━━ RECORDS SUPPLIED

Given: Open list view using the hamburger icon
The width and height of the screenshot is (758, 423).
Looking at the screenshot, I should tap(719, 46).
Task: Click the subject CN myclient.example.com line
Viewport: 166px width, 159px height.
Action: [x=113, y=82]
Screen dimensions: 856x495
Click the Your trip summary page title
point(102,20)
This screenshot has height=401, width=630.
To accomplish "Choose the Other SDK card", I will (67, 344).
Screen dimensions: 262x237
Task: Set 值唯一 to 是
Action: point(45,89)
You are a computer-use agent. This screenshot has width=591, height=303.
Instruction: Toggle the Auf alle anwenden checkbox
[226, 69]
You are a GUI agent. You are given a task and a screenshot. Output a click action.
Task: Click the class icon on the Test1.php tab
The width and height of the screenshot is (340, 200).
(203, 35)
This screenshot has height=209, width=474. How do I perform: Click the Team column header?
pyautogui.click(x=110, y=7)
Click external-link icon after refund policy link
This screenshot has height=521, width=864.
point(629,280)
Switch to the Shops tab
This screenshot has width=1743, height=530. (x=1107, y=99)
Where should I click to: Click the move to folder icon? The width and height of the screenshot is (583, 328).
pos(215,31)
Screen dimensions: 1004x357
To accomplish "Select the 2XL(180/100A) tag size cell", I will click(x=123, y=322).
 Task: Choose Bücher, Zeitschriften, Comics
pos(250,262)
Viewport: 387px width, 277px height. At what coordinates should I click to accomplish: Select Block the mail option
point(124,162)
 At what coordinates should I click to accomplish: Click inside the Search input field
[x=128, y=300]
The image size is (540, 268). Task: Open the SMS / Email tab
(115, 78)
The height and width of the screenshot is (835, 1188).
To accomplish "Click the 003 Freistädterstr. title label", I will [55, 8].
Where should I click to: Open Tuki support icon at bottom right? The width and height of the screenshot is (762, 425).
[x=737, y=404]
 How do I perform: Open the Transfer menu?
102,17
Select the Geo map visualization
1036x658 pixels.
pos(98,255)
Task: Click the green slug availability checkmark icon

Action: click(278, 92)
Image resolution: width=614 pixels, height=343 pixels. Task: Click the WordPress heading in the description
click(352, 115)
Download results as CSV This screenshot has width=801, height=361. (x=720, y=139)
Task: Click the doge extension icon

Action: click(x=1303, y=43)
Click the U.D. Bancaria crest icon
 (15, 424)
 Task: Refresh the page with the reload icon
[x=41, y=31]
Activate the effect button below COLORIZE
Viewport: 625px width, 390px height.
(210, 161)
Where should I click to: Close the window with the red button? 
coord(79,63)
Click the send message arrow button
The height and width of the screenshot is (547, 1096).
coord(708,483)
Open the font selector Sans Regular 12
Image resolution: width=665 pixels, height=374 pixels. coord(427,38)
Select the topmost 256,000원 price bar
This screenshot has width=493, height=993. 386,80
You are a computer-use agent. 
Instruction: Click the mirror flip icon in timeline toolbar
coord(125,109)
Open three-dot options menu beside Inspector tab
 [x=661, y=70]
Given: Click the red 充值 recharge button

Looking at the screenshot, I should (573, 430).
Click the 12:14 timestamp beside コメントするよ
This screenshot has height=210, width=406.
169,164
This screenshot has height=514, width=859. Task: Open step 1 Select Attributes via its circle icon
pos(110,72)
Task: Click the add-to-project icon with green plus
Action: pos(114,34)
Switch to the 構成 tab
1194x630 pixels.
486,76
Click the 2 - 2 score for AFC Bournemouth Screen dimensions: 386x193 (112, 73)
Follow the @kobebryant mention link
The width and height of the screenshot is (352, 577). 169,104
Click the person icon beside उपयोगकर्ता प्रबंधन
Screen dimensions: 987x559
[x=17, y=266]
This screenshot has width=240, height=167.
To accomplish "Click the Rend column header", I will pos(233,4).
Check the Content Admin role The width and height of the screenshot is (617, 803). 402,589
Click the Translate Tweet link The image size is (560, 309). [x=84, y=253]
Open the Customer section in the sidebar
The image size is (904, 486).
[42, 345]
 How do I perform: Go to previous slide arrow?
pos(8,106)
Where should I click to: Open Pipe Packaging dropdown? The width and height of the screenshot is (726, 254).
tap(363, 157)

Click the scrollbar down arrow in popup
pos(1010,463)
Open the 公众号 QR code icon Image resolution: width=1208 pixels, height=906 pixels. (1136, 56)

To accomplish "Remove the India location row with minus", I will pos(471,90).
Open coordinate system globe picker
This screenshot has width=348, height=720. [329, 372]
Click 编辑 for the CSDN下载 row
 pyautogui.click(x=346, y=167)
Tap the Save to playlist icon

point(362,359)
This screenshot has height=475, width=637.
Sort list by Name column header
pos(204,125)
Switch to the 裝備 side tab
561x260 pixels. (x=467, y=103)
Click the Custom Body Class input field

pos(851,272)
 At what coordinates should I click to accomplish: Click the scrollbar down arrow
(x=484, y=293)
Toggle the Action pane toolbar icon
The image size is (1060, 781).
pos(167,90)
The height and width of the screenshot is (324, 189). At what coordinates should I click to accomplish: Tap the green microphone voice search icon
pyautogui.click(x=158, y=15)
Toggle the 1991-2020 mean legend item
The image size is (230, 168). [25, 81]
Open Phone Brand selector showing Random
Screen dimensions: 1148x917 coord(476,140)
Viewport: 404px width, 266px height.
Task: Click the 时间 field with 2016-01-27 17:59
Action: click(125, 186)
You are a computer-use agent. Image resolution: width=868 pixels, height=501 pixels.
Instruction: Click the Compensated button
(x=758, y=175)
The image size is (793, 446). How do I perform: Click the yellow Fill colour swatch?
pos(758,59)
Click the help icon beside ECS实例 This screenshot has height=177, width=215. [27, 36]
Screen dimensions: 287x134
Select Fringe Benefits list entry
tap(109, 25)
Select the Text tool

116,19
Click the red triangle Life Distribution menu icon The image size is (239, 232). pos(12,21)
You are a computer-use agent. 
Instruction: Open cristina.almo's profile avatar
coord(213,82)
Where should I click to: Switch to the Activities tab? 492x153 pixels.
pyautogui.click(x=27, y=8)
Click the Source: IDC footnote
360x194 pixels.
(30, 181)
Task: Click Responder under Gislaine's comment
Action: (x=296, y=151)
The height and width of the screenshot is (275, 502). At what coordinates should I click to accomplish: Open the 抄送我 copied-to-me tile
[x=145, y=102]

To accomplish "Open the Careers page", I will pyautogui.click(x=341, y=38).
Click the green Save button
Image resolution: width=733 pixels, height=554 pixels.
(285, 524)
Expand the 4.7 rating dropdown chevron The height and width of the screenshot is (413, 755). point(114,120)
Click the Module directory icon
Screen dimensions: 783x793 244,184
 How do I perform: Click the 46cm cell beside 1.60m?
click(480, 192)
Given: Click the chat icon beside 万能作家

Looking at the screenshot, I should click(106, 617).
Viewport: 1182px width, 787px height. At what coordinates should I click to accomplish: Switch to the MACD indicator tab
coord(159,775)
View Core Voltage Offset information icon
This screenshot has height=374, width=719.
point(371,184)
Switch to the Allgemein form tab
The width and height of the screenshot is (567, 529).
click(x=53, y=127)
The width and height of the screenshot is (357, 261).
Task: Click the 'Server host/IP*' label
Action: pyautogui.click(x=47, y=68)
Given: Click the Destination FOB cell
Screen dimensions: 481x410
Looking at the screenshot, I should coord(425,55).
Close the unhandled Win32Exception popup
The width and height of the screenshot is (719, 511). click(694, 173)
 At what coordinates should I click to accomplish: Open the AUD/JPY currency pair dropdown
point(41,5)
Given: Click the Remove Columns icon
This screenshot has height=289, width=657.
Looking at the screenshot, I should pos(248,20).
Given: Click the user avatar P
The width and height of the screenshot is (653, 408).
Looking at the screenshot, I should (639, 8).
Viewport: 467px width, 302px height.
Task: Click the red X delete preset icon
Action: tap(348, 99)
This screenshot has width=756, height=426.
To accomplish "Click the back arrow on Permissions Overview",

━━━━

• [PROBLEM REQUIREMENTS]: Reproduce each entry word for word.

• [ANSWER TO THIS TASK]:
Given: Open list view using the hamburger icon
The width and height of the screenshot is (758, 423).
Looking at the screenshot, I should tap(719, 46).
Task: Click the subject CN myclient.example.com line
Viewport: 166px width, 159px height.
Action: [x=113, y=82]
Screen dimensions: 856x495
Click the Your trip summary page title
point(102,20)
This screenshot has height=401, width=630.
To accomplish "Choose the Other SDK card", I will (67, 344).
Screen dimensions: 262x237
Task: Set 值唯一 to 是
Action: point(45,89)
You are a computer-use agent. This screenshot has width=591, height=303.
Instruction: Toggle the Auf alle anwenden checkbox
[226, 69]
You are a GUI agent. You are given a task and a screenshot. Output a click action.
Task: Click the class icon on the Test1.php tab
The width and height of the screenshot is (340, 200).
(203, 35)
This screenshot has height=209, width=474. How do I perform: Click the Team column header?
pyautogui.click(x=110, y=7)
Click external-link icon after refund policy link
This screenshot has height=521, width=864.
point(629,280)
Switch to the Shops tab
This screenshot has width=1743, height=530. (x=1107, y=99)
Where should I click to: Click the move to folder icon? The width and height of the screenshot is (583, 328).
pos(215,31)
Screen dimensions: 1004x357
To accomplish "Select the 2XL(180/100A) tag size cell", I will click(x=123, y=322).
 Task: Choose Bücher, Zeitschriften, Comics
pos(250,262)
Viewport: 387px width, 277px height. At what coordinates should I click to accomplish: Select Block the mail option
point(124,162)
 At what coordinates should I click to accomplish: Click inside the Search input field
[x=128, y=300]
The image size is (540, 268). Task: Open the SMS / Email tab
(115, 78)
The height and width of the screenshot is (835, 1188).
To accomplish "Click the 003 Freistädterstr. title label", I will [55, 8].
Where should I click to: Open Tuki support icon at bottom right? The width and height of the screenshot is (762, 425).
[x=737, y=404]
 How do I perform: Open the Transfer menu?
102,17
Select the Geo map visualization
1036x658 pixels.
pos(98,255)
Task: Click the green slug availability checkmark icon

Action: click(278, 92)
Image resolution: width=614 pixels, height=343 pixels. Task: Click the WordPress heading in the description
click(352, 115)
Download results as CSV This screenshot has width=801, height=361. (x=720, y=139)
Task: Click the doge extension icon

Action: click(x=1303, y=43)
Click the U.D. Bancaria crest icon
 (15, 424)
 Task: Refresh the page with the reload icon
[x=41, y=31]
Activate the effect button below COLORIZE
Viewport: 625px width, 390px height.
(210, 161)
Where should I click to: Close the window with the red button? 
coord(79,63)
Click the send message arrow button
The height and width of the screenshot is (547, 1096).
coord(708,483)
Open the font selector Sans Regular 12
Image resolution: width=665 pixels, height=374 pixels. coord(427,38)
Select the topmost 256,000원 price bar
This screenshot has width=493, height=993. 386,80
You are a computer-use agent. 
Instruction: Click the mirror flip icon in timeline toolbar
coord(125,109)
Open three-dot options menu beside Inspector tab
 [x=661, y=70]
Given: Click the red 充值 recharge button

Looking at the screenshot, I should (573, 430).
Click the 12:14 timestamp beside コメントするよ
This screenshot has height=210, width=406.
169,164
This screenshot has height=514, width=859. Task: Open step 1 Select Attributes via its circle icon
pos(110,72)
Task: Click the add-to-project icon with green plus
Action: pos(114,34)
Switch to the 構成 tab
1194x630 pixels.
486,76
Click the 2 - 2 score for AFC Bournemouth Screen dimensions: 386x193 (112, 73)
Follow the @kobebryant mention link
The width and height of the screenshot is (352, 577). 169,104
Click the person icon beside उपयोगकर्ता प्रबंधन
Screen dimensions: 987x559
[x=17, y=266]
This screenshot has width=240, height=167.
To accomplish "Click the Rend column header", I will pos(233,4).
Check the Content Admin role The width and height of the screenshot is (617, 803). 402,589
Click the Translate Tweet link The image size is (560, 309). [x=84, y=253]
Open the Customer section in the sidebar
The image size is (904, 486).
[42, 345]
 How do I perform: Go to previous slide arrow?
pos(8,106)
Where should I click to: Open Pipe Packaging dropdown? The width and height of the screenshot is (726, 254).
tap(363, 157)

Click the scrollbar down arrow in popup
pos(1010,463)
Open the 公众号 QR code icon Image resolution: width=1208 pixels, height=906 pixels. (1136, 56)

To accomplish "Remove the India location row with minus", I will pos(471,90).
Open coordinate system globe picker
This screenshot has width=348, height=720. [329, 372]
Click 编辑 for the CSDN下载 row
 pyautogui.click(x=346, y=167)
Tap the Save to playlist icon

point(362,359)
This screenshot has height=475, width=637.
Sort list by Name column header
pos(204,125)
Switch to the 裝備 side tab
561x260 pixels. (x=467, y=103)
Click the Custom Body Class input field

pos(851,272)
 At what coordinates should I click to accomplish: Click the scrollbar down arrow
(x=484, y=293)
Toggle the Action pane toolbar icon
The image size is (1060, 781).
pos(167,90)
The height and width of the screenshot is (324, 189). At what coordinates should I click to accomplish: Tap the green microphone voice search icon
pyautogui.click(x=158, y=15)
Toggle the 1991-2020 mean legend item
The image size is (230, 168). [25, 81]
Open Phone Brand selector showing Random
Screen dimensions: 1148x917 coord(476,140)
Viewport: 404px width, 266px height.
Task: Click the 时间 field with 2016-01-27 17:59
Action: click(125, 186)
You are a computer-use agent. Image resolution: width=868 pixels, height=501 pixels.
Instruction: Click the Compensated button
(x=758, y=175)
The image size is (793, 446). How do I perform: Click the yellow Fill colour swatch?
pos(758,59)
Click the help icon beside ECS实例 This screenshot has height=177, width=215. [27, 36]
Screen dimensions: 287x134
Select Fringe Benefits list entry
tap(109, 25)
Select the Text tool

116,19
Click the red triangle Life Distribution menu icon The image size is (239, 232). pos(12,21)
You are a computer-use agent. 
Instruction: Open cristina.almo's profile avatar
coord(213,82)
Where should I click to: Switch to the Activities tab? 492x153 pixels.
pyautogui.click(x=27, y=8)
Click the Source: IDC footnote
360x194 pixels.
(30, 181)
Task: Click Responder under Gislaine's comment
Action: (x=296, y=151)
The height and width of the screenshot is (275, 502). At what coordinates should I click to accomplish: Open the 抄送我 copied-to-me tile
[x=145, y=102]

To accomplish "Open the Careers page", I will pyautogui.click(x=341, y=38).
Click the green Save button
Image resolution: width=733 pixels, height=554 pixels.
(285, 524)
Expand the 4.7 rating dropdown chevron The height and width of the screenshot is (413, 755). point(114,120)
Click the Module directory icon
Screen dimensions: 783x793 244,184
 How do I perform: Click the 46cm cell beside 1.60m?
click(480, 192)
Given: Click the chat icon beside 万能作家

Looking at the screenshot, I should click(106, 617).
Viewport: 1182px width, 787px height. At what coordinates should I click to accomplish: Switch to the MACD indicator tab
coord(159,775)
View Core Voltage Offset information icon
This screenshot has height=374, width=719.
point(371,184)
Switch to the Allgemein form tab
The width and height of the screenshot is (567, 529).
click(x=53, y=127)
The width and height of the screenshot is (357, 261).
Task: Click the 'Server host/IP*' label
Action: pyautogui.click(x=47, y=68)
Given: Click the Destination FOB cell
Screen dimensions: 481x410
Looking at the screenshot, I should coord(425,55).
Close the unhandled Win32Exception popup
The width and height of the screenshot is (719, 511). click(694, 173)
 At what coordinates should I click to accomplish: Open the AUD/JPY currency pair dropdown
point(41,5)
Given: Click the Remove Columns icon
This screenshot has height=289, width=657.
Looking at the screenshot, I should pos(248,20).
Given: Click the user avatar P
The width and height of the screenshot is (653, 408).
Looking at the screenshot, I should (639, 8).
Viewport: 467px width, 302px height.
Task: Click the red X delete preset icon
Action: tap(348, 99)
This screenshot has width=756, height=426.
To accomplish "Click the back arrow on Permissions Overview",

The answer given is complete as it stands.